··· BRANO DEL DOCUMENTO ···
La giustificazione, ossia la pretesa di agire in difesa di un proprio diritto, avrebbe comportato una diversa condanna, ossia per esercizio arbitrario delle proprie ragioni, fatto sicuramente penalmente rilevante ma di minore gravità.

Davanti alla Corte di Cassazione, la difesa degli imputati ha cercato nuovamente di ottenere quanto meno la derubricazione del reato dal fatto più grave di estorsione a quello meno grave di esercizio arbitrario delle proprie ragioni.

L'impianto accusatorio e quindi la sentenza impugnata, però, hanno retto anche al vaglio della Corte nomofilattica.
···
Prosegui il brano qui sopra sulla condanna per estorsione esaminata dalla Cassazione, ripartendo subito dopo la sua ultima frase.
··· DATI FORNITI ···
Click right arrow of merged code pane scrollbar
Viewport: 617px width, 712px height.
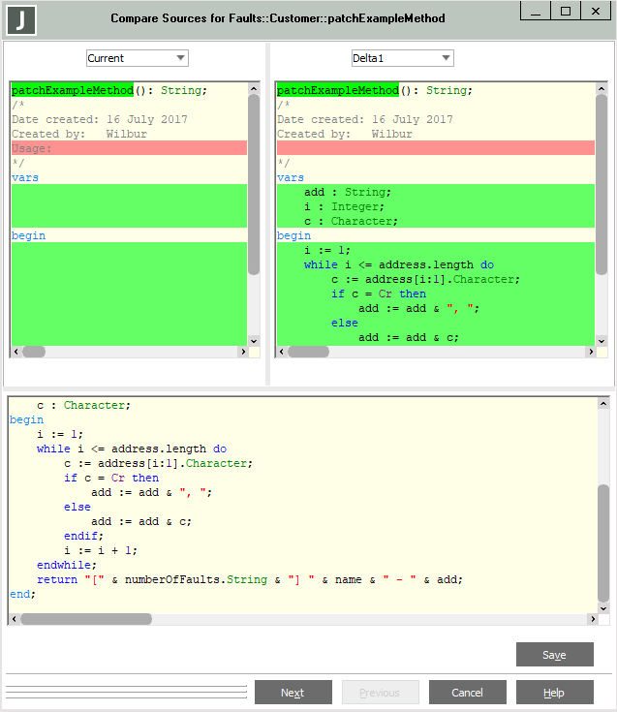click(x=591, y=619)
···
RISPOSTA ATTESA =
Si legge in sentenza che «i delitti di esercizio arbitrario delle proprie ragioni e di estorsione si distinguono anche in considerazione del fatto che, nel primo, l'agente persegue il conseguimento di un profitto nella convinzione, ragionevole anche se infondata, di esercitare un suo diritto, ovvero di soddisfare personalmente una pretesa che potrebbe formare oggetto di azione giudiziaria; nel secondo, l'agente persegue il conseguimento di un profitto, pur nella consapevolezza di non averne diritto (Sez. 2, n. 46288 del 28 giugno 2016, Rv 268362; Sez. 2, n. 22935 del 29.5.2012, Rv 253192)» (Cass. 10/10/2017 - 8/10/2017 n. 50954).